Recorded data:
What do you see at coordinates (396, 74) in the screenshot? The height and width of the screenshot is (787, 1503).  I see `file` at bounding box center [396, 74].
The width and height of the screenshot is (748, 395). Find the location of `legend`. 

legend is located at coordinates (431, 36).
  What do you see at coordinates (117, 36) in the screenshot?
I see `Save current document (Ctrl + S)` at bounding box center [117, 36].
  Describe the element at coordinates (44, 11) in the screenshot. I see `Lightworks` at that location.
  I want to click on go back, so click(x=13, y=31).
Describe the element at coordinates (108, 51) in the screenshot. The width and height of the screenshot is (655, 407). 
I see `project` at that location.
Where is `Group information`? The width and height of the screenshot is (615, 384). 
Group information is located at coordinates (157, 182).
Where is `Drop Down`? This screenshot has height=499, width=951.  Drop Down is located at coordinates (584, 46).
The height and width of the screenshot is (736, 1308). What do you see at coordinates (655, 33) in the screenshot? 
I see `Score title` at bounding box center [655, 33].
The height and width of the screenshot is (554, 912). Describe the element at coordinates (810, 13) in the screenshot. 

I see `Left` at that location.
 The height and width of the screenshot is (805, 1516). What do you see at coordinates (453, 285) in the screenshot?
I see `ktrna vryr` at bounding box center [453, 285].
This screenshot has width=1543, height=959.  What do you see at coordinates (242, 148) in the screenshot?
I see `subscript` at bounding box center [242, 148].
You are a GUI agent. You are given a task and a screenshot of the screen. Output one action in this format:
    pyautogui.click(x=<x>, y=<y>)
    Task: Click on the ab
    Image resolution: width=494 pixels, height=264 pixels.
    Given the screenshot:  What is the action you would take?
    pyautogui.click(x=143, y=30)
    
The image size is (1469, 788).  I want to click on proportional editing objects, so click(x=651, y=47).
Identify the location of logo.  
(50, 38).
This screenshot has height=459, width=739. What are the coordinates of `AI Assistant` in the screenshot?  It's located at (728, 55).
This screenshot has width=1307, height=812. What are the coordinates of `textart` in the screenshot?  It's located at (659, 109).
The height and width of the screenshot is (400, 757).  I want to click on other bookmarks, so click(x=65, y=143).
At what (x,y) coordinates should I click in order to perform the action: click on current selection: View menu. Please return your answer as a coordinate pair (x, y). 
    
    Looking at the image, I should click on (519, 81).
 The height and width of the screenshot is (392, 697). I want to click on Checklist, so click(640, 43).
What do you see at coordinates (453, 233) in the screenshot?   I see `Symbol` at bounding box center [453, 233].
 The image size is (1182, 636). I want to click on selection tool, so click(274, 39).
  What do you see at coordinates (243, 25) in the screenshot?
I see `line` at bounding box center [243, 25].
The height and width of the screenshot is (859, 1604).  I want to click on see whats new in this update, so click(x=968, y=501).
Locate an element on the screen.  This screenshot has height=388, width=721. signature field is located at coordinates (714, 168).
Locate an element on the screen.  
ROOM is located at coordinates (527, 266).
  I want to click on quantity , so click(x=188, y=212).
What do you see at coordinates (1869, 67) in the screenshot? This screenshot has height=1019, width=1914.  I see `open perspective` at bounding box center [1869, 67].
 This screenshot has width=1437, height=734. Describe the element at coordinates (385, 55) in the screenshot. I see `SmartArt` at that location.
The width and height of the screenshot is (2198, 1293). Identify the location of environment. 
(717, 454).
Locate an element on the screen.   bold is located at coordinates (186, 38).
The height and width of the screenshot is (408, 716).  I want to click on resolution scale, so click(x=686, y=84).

WORK TO DO:
Reproduce the entire listing above line for line, with no changes.

FINAL RESULT:
What do you see at coordinates (396, 74) in the screenshot? The height and width of the screenshot is (787, 1503).  I see `file` at bounding box center [396, 74].
The width and height of the screenshot is (748, 395). Find the location of `legend`. 

legend is located at coordinates (431, 36).
  What do you see at coordinates (117, 36) in the screenshot?
I see `Save current document (Ctrl + S)` at bounding box center [117, 36].
  Describe the element at coordinates (44, 11) in the screenshot. I see `Lightworks` at that location.
  I want to click on go back, so click(x=13, y=31).
Describe the element at coordinates (108, 51) in the screenshot. The width and height of the screenshot is (655, 407). 
I see `project` at that location.
Where is `Group information`? The width and height of the screenshot is (615, 384). 
Group information is located at coordinates (157, 182).
Where is `Drop Down`? This screenshot has height=499, width=951.  Drop Down is located at coordinates (584, 46).
The height and width of the screenshot is (736, 1308). What do you see at coordinates (655, 33) in the screenshot? 
I see `Score title` at bounding box center [655, 33].
The height and width of the screenshot is (554, 912). Describe the element at coordinates (810, 13) in the screenshot. 

I see `Left` at that location.
 The height and width of the screenshot is (805, 1516). What do you see at coordinates (453, 285) in the screenshot?
I see `ktrna vryr` at bounding box center [453, 285].
This screenshot has width=1543, height=959.  What do you see at coordinates (242, 148) in the screenshot?
I see `subscript` at bounding box center [242, 148].
You are a GUI agent. You are given a task and a screenshot of the screen. Output one action in this format:
    pyautogui.click(x=<x>, y=<y>)
    Task: Click on the ab
    Image resolution: width=494 pixels, height=264 pixels.
    Given the screenshot:  What is the action you would take?
    pyautogui.click(x=143, y=30)
    
The image size is (1469, 788).  I want to click on proportional editing objects, so click(x=651, y=47).
Identify the location of logo.  
(50, 38).
This screenshot has height=459, width=739. What are the coordinates of `AI Assistant` in the screenshot?  It's located at (728, 55).
This screenshot has width=1307, height=812. What are the coordinates of `textart` in the screenshot?  It's located at (659, 109).
The height and width of the screenshot is (400, 757).  I want to click on other bookmarks, so click(x=65, y=143).
At what (x,y) coordinates should I click in order to perform the action: click on current selection: View menu. Please return your answer as a coordinate pair (x, y). 
    
    Looking at the image, I should click on (519, 81).
 The height and width of the screenshot is (392, 697). I want to click on Checklist, so click(640, 43).
What do you see at coordinates (453, 233) in the screenshot?   I see `Symbol` at bounding box center [453, 233].
 The image size is (1182, 636). I want to click on selection tool, so click(274, 39).
  What do you see at coordinates (243, 25) in the screenshot?
I see `line` at bounding box center [243, 25].
The height and width of the screenshot is (859, 1604).  I want to click on see whats new in this update, so click(x=968, y=501).
Locate an element on the screen.  This screenshot has height=388, width=721. signature field is located at coordinates (714, 168).
Locate an element on the screen.  
ROOM is located at coordinates (527, 266).
  I want to click on quantity , so click(x=188, y=212).
What do you see at coordinates (1869, 67) in the screenshot? This screenshot has height=1019, width=1914.  I see `open perspective` at bounding box center [1869, 67].
 This screenshot has width=1437, height=734. Describe the element at coordinates (385, 55) in the screenshot. I see `SmartArt` at that location.
The width and height of the screenshot is (2198, 1293). Identify the location of environment. 
(717, 454).
Locate an element on the screen.   bold is located at coordinates (186, 38).
The height and width of the screenshot is (408, 716).  I want to click on resolution scale, so click(x=686, y=84).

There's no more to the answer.